Well ladies, here goes my little rant for today. I went to the clinic for my first progesterone shot and my day went to heck in a handbasket from there. The NP is very nice, I actually like her. But she is not very attentive. The first problem is that she wants to change my due date to Sept. 13th based on my 6 week ER ultrasound. She is losing her mind and that is unacceptable
. Just a week ago she was telling me I was 17 weeks instead of 16 based on my 11 week ultrasound. She put my due date at Sept. 3rd. Now she is trying to tell me the 6 week ultrasound is more accurate and I should keep that date. No way in hell!! Even my LMP put me at Sept. 10th so why would I want to add more time? It's only 3 days, but I would rather have this LO sooner rather than later. When she said that I got so upset I didn't listen to anything else she said and forgot to bring up the questions I had about the side effects of the shot.

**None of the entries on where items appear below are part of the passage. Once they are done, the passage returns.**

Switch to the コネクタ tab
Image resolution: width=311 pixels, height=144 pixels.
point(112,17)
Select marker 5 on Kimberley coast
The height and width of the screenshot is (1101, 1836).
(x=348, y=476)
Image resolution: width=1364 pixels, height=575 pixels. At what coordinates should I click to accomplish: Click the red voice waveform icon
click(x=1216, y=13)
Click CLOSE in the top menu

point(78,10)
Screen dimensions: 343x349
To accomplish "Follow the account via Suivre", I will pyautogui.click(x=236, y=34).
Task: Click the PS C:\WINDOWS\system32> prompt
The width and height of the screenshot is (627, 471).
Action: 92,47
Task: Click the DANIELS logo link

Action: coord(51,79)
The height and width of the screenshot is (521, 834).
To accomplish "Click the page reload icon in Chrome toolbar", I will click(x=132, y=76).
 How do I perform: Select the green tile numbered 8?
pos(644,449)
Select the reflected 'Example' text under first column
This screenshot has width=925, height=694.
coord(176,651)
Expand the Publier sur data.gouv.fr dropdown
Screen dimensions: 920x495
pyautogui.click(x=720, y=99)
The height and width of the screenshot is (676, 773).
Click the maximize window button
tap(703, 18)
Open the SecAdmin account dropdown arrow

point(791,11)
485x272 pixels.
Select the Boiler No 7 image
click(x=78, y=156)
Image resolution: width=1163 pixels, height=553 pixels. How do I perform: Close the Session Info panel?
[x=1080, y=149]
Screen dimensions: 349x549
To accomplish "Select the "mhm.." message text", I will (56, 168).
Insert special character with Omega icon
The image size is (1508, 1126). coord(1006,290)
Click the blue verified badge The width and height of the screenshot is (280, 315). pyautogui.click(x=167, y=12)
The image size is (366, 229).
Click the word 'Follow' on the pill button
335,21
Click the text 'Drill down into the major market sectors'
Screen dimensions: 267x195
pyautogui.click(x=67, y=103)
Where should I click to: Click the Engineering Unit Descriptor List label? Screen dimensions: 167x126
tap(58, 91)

Then she tells me the results of the genetic screening were negative. That's one positive thing, but that wasn't the reason for this visit. She tells me to schedule my ultrasound for 20 weeks. That also upset me because they start the anatomy scans between 18 and 20 weeks, and I was hoping she would put me in for 18 weeks. She gets ready to dismiss me and tells me to come back in 4 weeks
. I had to tell her, "Wait a minute. I'm supposed to get the shot." She flips through my chart and says, "You're right. I will get it together and come right back." I wanted to scream. Why else would I have come back so quickly? How the heck could she forget the whole purpose for my visit? I wanted to slap her and walk out and change clinics. On top of all that, the CNA who took my weight tried to say I weigh 171 lbs. How is it possible for me to gain 10 lbs in 7 days? No way!!! Last Monday I was 161 lbs, and we used the exact same scale
. I was so mad at the NP I forgot to discuss the weight issue. And she obviously didn't pay enough attention to my chart to bring it up.
So now I have my ultrasound scheduled for April 23rd, which seems like forever. As soon as my medical insurance is finalized I am switching to another clinic. All these things made me so mad I wanted to scream. I know it's just the hormones, but I was really upset.